» PROBLEM DESCRIPTION: Return each record exactly as it appears, so that nothing is dropped or altered.

──────── SUPPLIED INFORMATION ────────

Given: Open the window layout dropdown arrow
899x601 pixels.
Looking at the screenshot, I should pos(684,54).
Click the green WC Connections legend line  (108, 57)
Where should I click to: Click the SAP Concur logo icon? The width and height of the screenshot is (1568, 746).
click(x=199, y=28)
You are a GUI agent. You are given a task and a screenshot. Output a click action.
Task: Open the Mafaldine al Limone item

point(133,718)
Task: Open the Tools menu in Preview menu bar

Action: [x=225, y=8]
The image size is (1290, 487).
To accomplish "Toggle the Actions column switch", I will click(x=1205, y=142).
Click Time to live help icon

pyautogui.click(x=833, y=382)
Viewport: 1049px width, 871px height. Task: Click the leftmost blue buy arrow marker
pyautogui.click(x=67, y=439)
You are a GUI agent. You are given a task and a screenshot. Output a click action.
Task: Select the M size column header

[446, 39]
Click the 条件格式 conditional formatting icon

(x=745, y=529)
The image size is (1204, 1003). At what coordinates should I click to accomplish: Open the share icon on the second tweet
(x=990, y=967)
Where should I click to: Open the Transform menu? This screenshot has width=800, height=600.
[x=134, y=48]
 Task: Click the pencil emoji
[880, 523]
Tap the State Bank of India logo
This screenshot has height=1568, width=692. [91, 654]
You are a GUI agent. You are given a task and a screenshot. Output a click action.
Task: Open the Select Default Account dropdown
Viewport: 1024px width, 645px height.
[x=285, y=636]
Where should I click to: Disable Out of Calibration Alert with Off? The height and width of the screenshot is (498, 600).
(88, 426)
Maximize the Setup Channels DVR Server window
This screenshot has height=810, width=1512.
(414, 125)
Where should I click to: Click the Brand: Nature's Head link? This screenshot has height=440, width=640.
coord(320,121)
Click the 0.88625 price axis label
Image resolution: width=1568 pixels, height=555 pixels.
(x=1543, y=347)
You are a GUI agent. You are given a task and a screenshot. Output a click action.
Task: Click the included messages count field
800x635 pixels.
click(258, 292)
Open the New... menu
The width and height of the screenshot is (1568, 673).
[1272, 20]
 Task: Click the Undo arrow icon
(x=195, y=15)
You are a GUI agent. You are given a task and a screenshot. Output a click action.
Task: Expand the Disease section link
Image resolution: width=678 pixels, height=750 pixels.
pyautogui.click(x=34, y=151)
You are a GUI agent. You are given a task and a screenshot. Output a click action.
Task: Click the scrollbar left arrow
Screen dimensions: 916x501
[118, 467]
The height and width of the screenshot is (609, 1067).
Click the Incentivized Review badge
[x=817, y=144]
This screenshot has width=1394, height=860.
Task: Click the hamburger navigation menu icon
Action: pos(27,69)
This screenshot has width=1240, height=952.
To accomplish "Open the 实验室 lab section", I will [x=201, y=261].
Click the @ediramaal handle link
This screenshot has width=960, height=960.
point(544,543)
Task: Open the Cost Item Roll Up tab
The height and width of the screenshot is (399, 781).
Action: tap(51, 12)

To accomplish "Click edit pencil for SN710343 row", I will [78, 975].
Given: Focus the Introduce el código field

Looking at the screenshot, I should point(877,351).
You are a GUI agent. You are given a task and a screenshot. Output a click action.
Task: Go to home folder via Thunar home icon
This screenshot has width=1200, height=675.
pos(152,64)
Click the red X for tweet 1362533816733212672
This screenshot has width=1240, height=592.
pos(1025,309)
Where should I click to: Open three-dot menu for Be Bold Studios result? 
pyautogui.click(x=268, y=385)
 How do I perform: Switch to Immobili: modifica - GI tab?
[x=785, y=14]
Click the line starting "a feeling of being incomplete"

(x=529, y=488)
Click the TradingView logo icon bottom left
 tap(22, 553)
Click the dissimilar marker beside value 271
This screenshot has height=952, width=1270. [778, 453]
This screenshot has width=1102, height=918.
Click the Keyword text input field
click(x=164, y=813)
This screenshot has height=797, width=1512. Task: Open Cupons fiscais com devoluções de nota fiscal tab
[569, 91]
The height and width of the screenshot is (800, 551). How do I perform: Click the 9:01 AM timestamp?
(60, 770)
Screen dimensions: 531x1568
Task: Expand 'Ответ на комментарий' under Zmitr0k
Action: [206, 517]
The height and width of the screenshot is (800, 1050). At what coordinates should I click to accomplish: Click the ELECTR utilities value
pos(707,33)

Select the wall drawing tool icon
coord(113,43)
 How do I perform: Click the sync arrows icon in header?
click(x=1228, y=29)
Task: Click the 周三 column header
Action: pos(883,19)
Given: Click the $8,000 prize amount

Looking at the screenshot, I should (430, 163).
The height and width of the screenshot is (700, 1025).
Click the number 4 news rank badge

────────

» REPLY:
Given: Open the window layout dropdown arrow
899x601 pixels.
Looking at the screenshot, I should pos(684,54).
Click the green WC Connections legend line  (108, 57)
Where should I click to: Click the SAP Concur logo icon? The width and height of the screenshot is (1568, 746).
click(x=199, y=28)
You are a GUI agent. You are given a task and a screenshot. Output a click action.
Task: Open the Mafaldine al Limone item

point(133,718)
Task: Open the Tools menu in Preview menu bar

Action: [x=225, y=8]
The image size is (1290, 487).
To accomplish "Toggle the Actions column switch", I will click(x=1205, y=142).
Click Time to live help icon

pyautogui.click(x=833, y=382)
Viewport: 1049px width, 871px height. Task: Click the leftmost blue buy arrow marker
pyautogui.click(x=67, y=439)
You are a GUI agent. You are given a task and a screenshot. Output a click action.
Task: Select the M size column header

[446, 39]
Click the 条件格式 conditional formatting icon

(x=745, y=529)
The image size is (1204, 1003). At what coordinates should I click to accomplish: Open the share icon on the second tweet
(x=990, y=967)
Where should I click to: Open the Transform menu? This screenshot has width=800, height=600.
[x=134, y=48]
 Task: Click the pencil emoji
[880, 523]
Tap the State Bank of India logo
This screenshot has height=1568, width=692. [91, 654]
You are a GUI agent. You are given a task and a screenshot. Output a click action.
Task: Open the Select Default Account dropdown
Viewport: 1024px width, 645px height.
[x=285, y=636]
Where should I click to: Disable Out of Calibration Alert with Off? The height and width of the screenshot is (498, 600).
(88, 426)
Maximize the Setup Channels DVR Server window
This screenshot has height=810, width=1512.
(414, 125)
Where should I click to: Click the Brand: Nature's Head link? This screenshot has height=440, width=640.
coord(320,121)
Click the 0.88625 price axis label
Image resolution: width=1568 pixels, height=555 pixels.
(x=1543, y=347)
You are a GUI agent. You are given a task and a screenshot. Output a click action.
Task: Click the included messages count field
800x635 pixels.
click(258, 292)
Open the New... menu
The width and height of the screenshot is (1568, 673).
[1272, 20]
 Task: Click the Undo arrow icon
(x=195, y=15)
You are a GUI agent. You are given a task and a screenshot. Output a click action.
Task: Expand the Disease section link
Image resolution: width=678 pixels, height=750 pixels.
pyautogui.click(x=34, y=151)
You are a GUI agent. You are given a task and a screenshot. Output a click action.
Task: Click the scrollbar left arrow
Screen dimensions: 916x501
[118, 467]
The height and width of the screenshot is (609, 1067).
Click the Incentivized Review badge
[x=817, y=144]
This screenshot has width=1394, height=860.
Task: Click the hamburger navigation menu icon
Action: pos(27,69)
This screenshot has width=1240, height=952.
To accomplish "Open the 实验室 lab section", I will [x=201, y=261].
Click the @ediramaal handle link
This screenshot has width=960, height=960.
point(544,543)
Task: Open the Cost Item Roll Up tab
The height and width of the screenshot is (399, 781).
Action: tap(51, 12)

To accomplish "Click edit pencil for SN710343 row", I will [78, 975].
Given: Focus the Introduce el código field

Looking at the screenshot, I should point(877,351).
You are a GUI agent. You are given a task and a screenshot. Output a click action.
Task: Go to home folder via Thunar home icon
This screenshot has width=1200, height=675.
pos(152,64)
Click the red X for tweet 1362533816733212672
This screenshot has width=1240, height=592.
pos(1025,309)
Where should I click to: Open three-dot menu for Be Bold Studios result? 
pyautogui.click(x=268, y=385)
 How do I perform: Switch to Immobili: modifica - GI tab?
[x=785, y=14]
Click the line starting "a feeling of being incomplete"

(x=529, y=488)
Click the TradingView logo icon bottom left
 tap(22, 553)
Click the dissimilar marker beside value 271
This screenshot has height=952, width=1270. [778, 453]
This screenshot has width=1102, height=918.
Click the Keyword text input field
click(x=164, y=813)
This screenshot has height=797, width=1512. Task: Open Cupons fiscais com devoluções de nota fiscal tab
[569, 91]
The height and width of the screenshot is (800, 551). How do I perform: Click the 9:01 AM timestamp?
(60, 770)
Screen dimensions: 531x1568
Task: Expand 'Ответ на комментарий' under Zmitr0k
Action: [206, 517]
The height and width of the screenshot is (800, 1050). At what coordinates should I click to accomplish: Click the ELECTR utilities value
pos(707,33)

Select the wall drawing tool icon
coord(113,43)
 How do I perform: Click the sync arrows icon in header?
click(x=1228, y=29)
Task: Click the 周三 column header
Action: pos(883,19)
Given: Click the $8,000 prize amount

Looking at the screenshot, I should (430, 163).
The height and width of the screenshot is (700, 1025).
Click the number 4 news rank badge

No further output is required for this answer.